_What to produce_
Rewrite the lines below, substituting "screen assistant" for every occurrence of "GUI agent" and leaving everything else unchanged.

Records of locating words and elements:
####################
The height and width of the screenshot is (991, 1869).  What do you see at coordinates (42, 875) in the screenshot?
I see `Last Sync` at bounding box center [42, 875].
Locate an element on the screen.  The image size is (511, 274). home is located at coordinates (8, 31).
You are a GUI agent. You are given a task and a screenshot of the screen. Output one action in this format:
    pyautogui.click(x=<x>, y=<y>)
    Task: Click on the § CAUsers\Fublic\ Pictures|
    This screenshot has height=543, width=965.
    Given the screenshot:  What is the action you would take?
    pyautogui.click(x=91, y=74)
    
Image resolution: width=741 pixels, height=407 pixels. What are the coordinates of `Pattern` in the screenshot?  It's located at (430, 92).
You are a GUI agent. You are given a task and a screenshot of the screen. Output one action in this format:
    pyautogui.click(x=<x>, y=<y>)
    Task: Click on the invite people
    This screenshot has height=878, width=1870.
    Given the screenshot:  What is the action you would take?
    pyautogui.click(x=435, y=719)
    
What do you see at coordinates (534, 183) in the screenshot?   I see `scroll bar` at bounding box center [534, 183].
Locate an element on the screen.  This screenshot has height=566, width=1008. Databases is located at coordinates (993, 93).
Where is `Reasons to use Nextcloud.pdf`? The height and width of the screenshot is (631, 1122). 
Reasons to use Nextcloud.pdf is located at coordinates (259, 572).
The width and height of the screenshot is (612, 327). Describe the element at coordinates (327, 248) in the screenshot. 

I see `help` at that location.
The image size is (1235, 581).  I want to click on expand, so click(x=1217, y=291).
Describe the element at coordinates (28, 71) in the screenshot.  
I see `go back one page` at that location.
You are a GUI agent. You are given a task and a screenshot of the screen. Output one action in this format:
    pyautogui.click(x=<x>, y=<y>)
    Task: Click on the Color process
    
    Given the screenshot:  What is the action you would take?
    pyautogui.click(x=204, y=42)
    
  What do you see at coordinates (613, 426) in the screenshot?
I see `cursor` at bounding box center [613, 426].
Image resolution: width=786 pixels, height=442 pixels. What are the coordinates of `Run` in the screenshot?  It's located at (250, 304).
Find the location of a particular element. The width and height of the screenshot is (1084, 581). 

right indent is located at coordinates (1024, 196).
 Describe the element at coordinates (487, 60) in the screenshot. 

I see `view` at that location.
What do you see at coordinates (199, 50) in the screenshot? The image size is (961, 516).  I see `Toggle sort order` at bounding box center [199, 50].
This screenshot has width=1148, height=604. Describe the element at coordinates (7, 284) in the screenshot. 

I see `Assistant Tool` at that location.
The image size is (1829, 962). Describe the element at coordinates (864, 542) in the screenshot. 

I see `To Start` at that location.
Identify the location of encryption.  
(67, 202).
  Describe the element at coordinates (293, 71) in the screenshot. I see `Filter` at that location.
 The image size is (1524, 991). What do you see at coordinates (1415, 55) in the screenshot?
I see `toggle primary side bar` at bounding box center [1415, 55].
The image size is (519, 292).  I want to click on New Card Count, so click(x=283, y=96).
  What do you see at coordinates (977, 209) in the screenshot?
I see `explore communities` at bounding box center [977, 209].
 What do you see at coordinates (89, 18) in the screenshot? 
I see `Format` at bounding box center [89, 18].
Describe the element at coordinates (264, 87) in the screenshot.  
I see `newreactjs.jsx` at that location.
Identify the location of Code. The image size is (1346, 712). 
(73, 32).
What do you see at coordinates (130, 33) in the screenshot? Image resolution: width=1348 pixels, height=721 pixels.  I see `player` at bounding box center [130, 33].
####################
_Result of this task_
The height and width of the screenshot is (991, 1869).  What do you see at coordinates (42, 875) in the screenshot?
I see `Last Sync` at bounding box center [42, 875].
Locate an element on the screen.  The image size is (511, 274). home is located at coordinates (8, 31).
You are a screen assistant. You are given a task and a screenshot of the screen. Output one action in this format:
    pyautogui.click(x=<x>, y=<y>)
    Task: Click on the § CAUsers\Fublic\ Pictures|
    This screenshot has height=543, width=965.
    Given the screenshot:  What is the action you would take?
    pyautogui.click(x=91, y=74)
    
Image resolution: width=741 pixels, height=407 pixels. What are the coordinates of `Pattern` in the screenshot?  It's located at (430, 92).
You are a screen assistant. You are given a task and a screenshot of the screen. Output one action in this format:
    pyautogui.click(x=<x>, y=<y>)
    Task: Click on the invite people
    This screenshot has height=878, width=1870.
    Given the screenshot:  What is the action you would take?
    pyautogui.click(x=435, y=719)
    
What do you see at coordinates (534, 183) in the screenshot?   I see `scroll bar` at bounding box center [534, 183].
Locate an element on the screen.  This screenshot has height=566, width=1008. Databases is located at coordinates (993, 93).
Where is `Reasons to use Nextcloud.pdf`? The height and width of the screenshot is (631, 1122). 
Reasons to use Nextcloud.pdf is located at coordinates (259, 572).
The width and height of the screenshot is (612, 327). Describe the element at coordinates (327, 248) in the screenshot. 

I see `help` at that location.
The image size is (1235, 581).  I want to click on expand, so click(x=1217, y=291).
Describe the element at coordinates (28, 71) in the screenshot.  
I see `go back one page` at that location.
You are a screen assistant. You are given a task and a screenshot of the screen. Output one action in this format:
    pyautogui.click(x=<x>, y=<y>)
    Task: Click on the Color process
    
    Given the screenshot:  What is the action you would take?
    pyautogui.click(x=204, y=42)
    
  What do you see at coordinates (613, 426) in the screenshot?
I see `cursor` at bounding box center [613, 426].
Image resolution: width=786 pixels, height=442 pixels. What are the coordinates of `Run` in the screenshot?  It's located at (250, 304).
Find the location of a particular element. The width and height of the screenshot is (1084, 581). 

right indent is located at coordinates (1024, 196).
 Describe the element at coordinates (487, 60) in the screenshot. 

I see `view` at that location.
What do you see at coordinates (199, 50) in the screenshot? The image size is (961, 516).  I see `Toggle sort order` at bounding box center [199, 50].
This screenshot has width=1148, height=604. Describe the element at coordinates (7, 284) in the screenshot. 

I see `Assistant Tool` at that location.
The image size is (1829, 962). Describe the element at coordinates (864, 542) in the screenshot. 

I see `To Start` at that location.
Identify the location of encryption.  
(67, 202).
  Describe the element at coordinates (293, 71) in the screenshot. I see `Filter` at that location.
 The image size is (1524, 991). What do you see at coordinates (1415, 55) in the screenshot?
I see `toggle primary side bar` at bounding box center [1415, 55].
The image size is (519, 292).  I want to click on New Card Count, so click(x=283, y=96).
  What do you see at coordinates (977, 209) in the screenshot?
I see `explore communities` at bounding box center [977, 209].
 What do you see at coordinates (89, 18) in the screenshot? 
I see `Format` at bounding box center [89, 18].
Describe the element at coordinates (264, 87) in the screenshot.  
I see `newreactjs.jsx` at that location.
Identify the location of Code. The image size is (1346, 712). 
(73, 32).
What do you see at coordinates (130, 33) in the screenshot? Image resolution: width=1348 pixels, height=721 pixels.  I see `player` at bounding box center [130, 33].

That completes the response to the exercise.